IGLESIA CATÓLICA Y COMUNIDAD POLÍTICA: 2- COLABORACIÓN.
La recíproca autonomía de la Iglesia
y la comunidad política no comporta una
separación tal que excluya la colaboración: ambas, aunque a título
diverso, están al servicio de la vocación personal y social de los mismos
hombres. La Iglesia y la comunidad política pueden desarrollar su servicio
con tanta mayor eficacia, para bien de todos, cuanto mejor cultiven ambas entre
sí una sana cooperación, habida
cuenta de las circunstancias de lugar y tiempo.

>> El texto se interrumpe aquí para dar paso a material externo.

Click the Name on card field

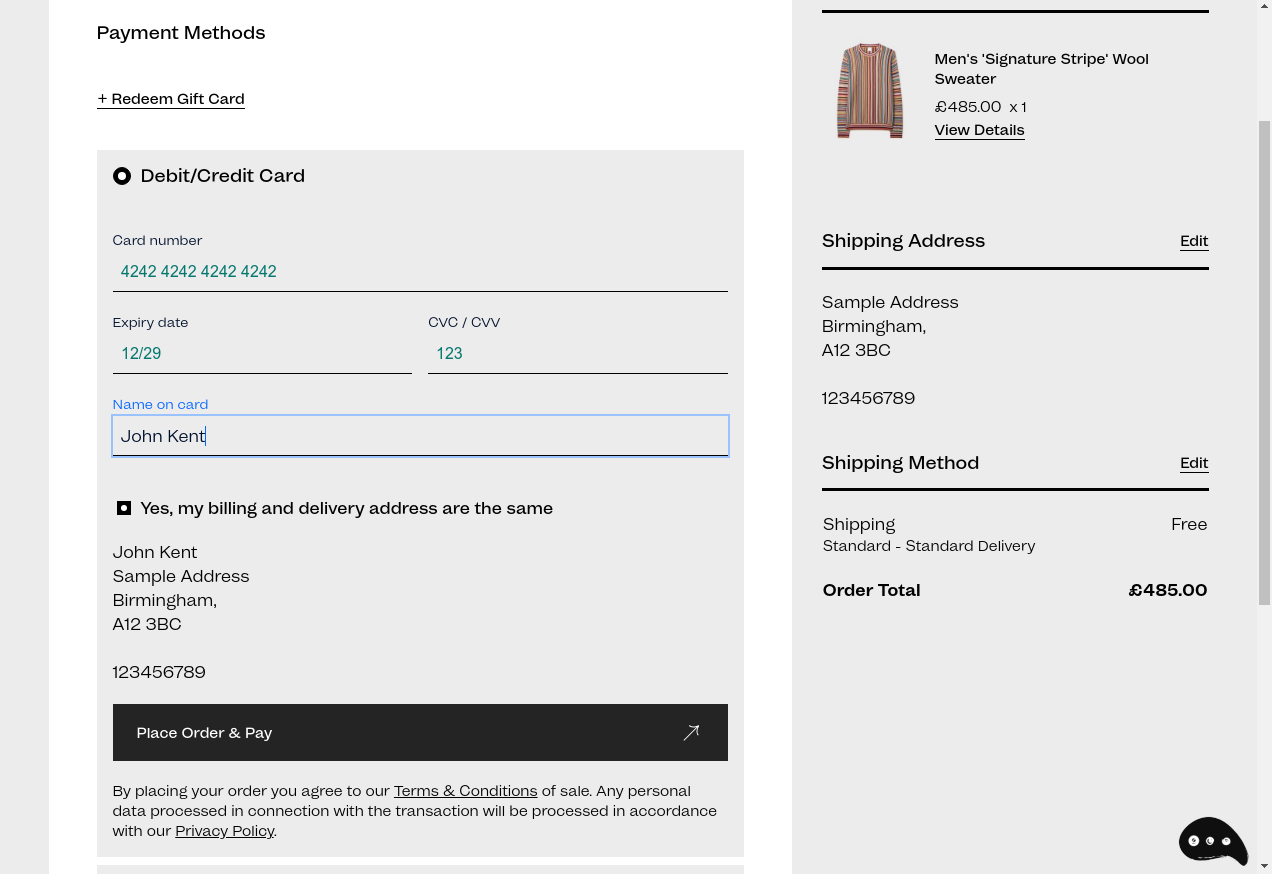tap(420, 436)
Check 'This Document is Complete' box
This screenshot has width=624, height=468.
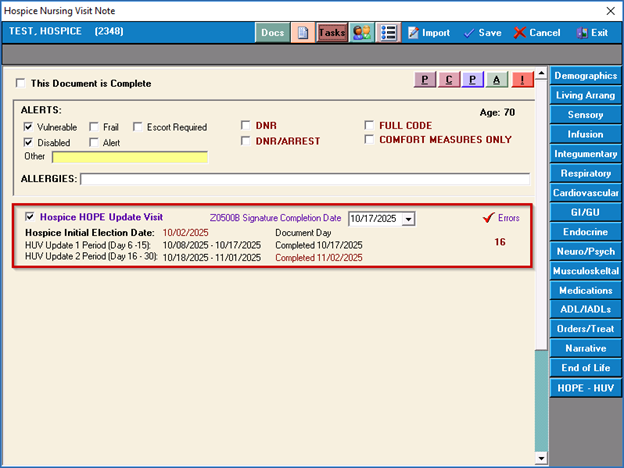21,84
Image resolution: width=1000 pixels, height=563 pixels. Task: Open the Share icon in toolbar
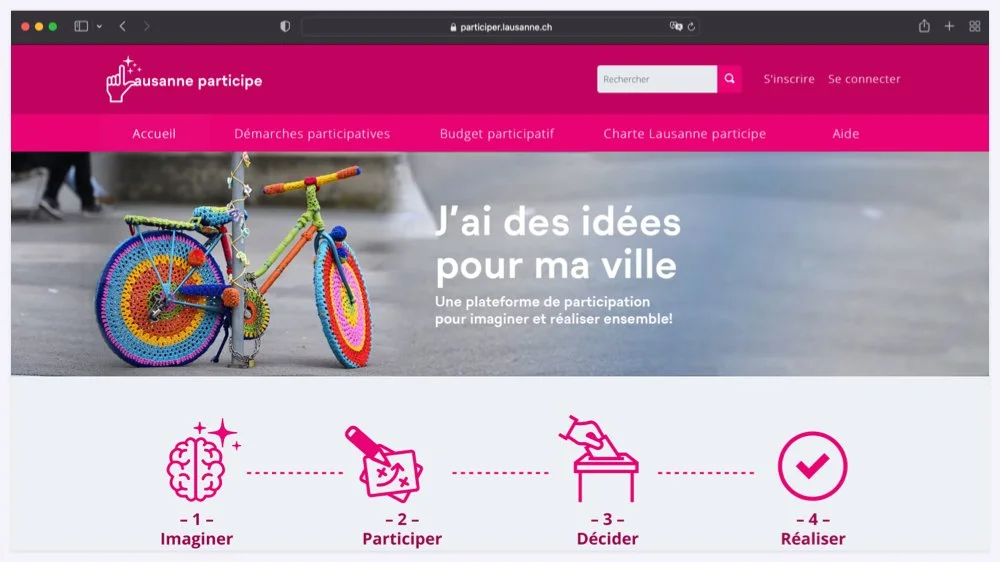(x=924, y=26)
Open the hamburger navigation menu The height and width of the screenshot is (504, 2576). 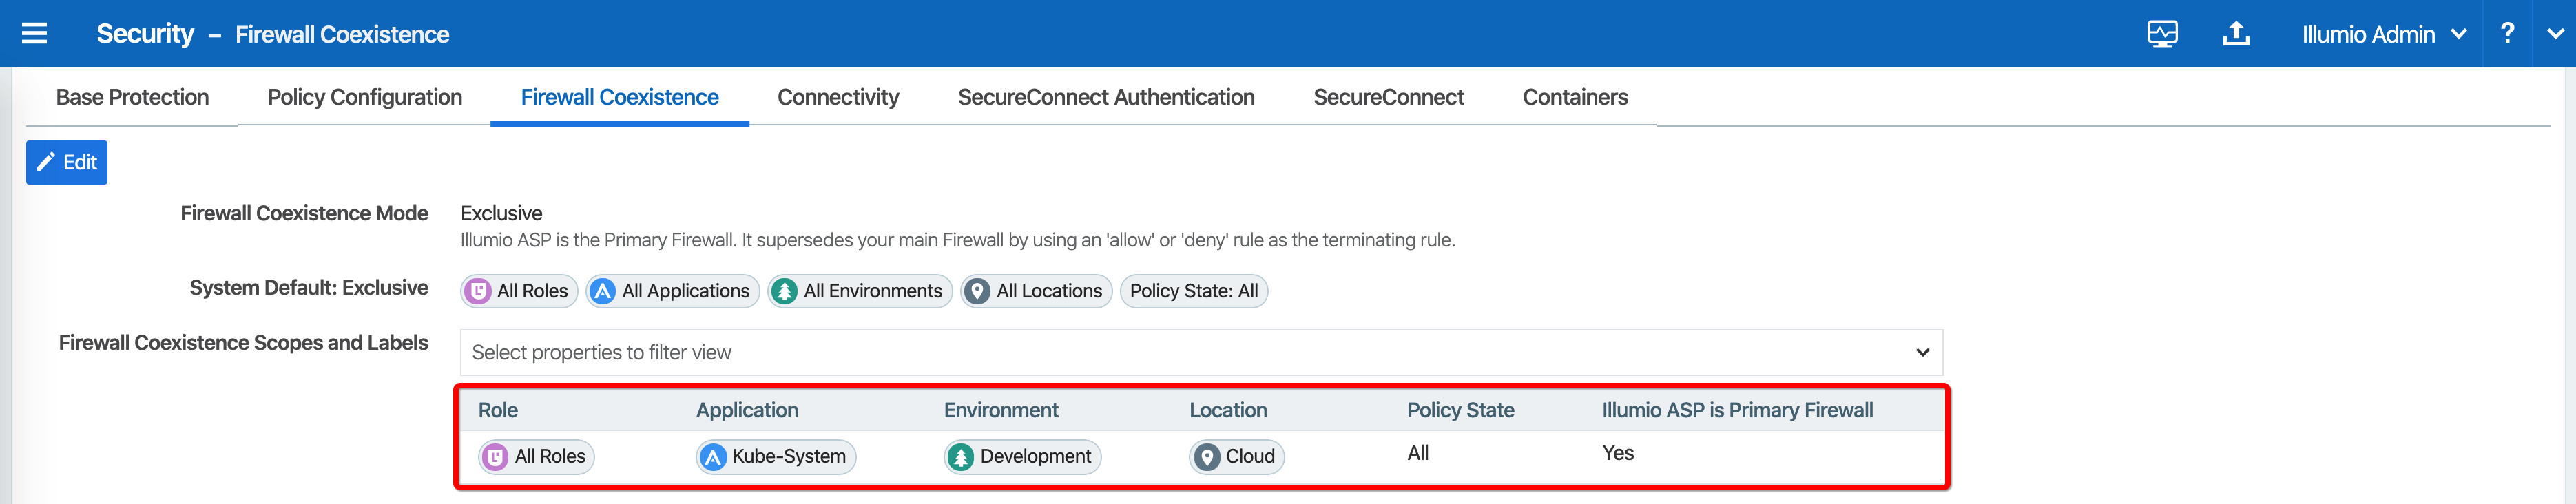click(x=35, y=34)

v La Iglesia tiene derecho al reconocimiento
jurídico de su propia identidad. Precisamente porque su
misión abarca toda la realidad humana, la Iglesia, sintiéndose íntima y
realmente solidaria del género humano y de su historia, reivindica la libertad
de expresar su juicio moral sobre estas realidades, cuantas veces lo exija la
defensa de los derechos fundamentales de la persona o la salvación de las
almas.
v La Iglesia por tanto pide:
libertad de expresión, de enseñanza, de evangelización; libertad de ejercer el
culto públicamente; libertad de organizarse y tener sus reglamentos internos;
libertad de elección, de educación, de nombramiento y de traslado de sus
ministros; libertad de construir edificios religiosos; libertad de adquirir y
poseer bienes adecuados para su actividad; libertad de asociarse para fines no
sólo religiosos, sino también educativos, culturales, de salud y caritativos.
v Con
el fin de prevenir y atenuar posibles conflictos entre la Iglesia y la
comunidad política, la experiencia jurídica de la Iglesia y del Estado ha delineado
diversas formas estables de relación e instrumentos aptos para garantizar
relaciones armónicas. Esta experiencia es un punto de referencia esencial para
los casos en que el Estado pretende invadir el campo de acción de la Iglesia,
obstaculizando su libre actividad, incluso hasta perseguirla abiertamente o,
viceversa, en los casos en que las organizaciones eclesiales no actúen
correctamente con respecto al Estado.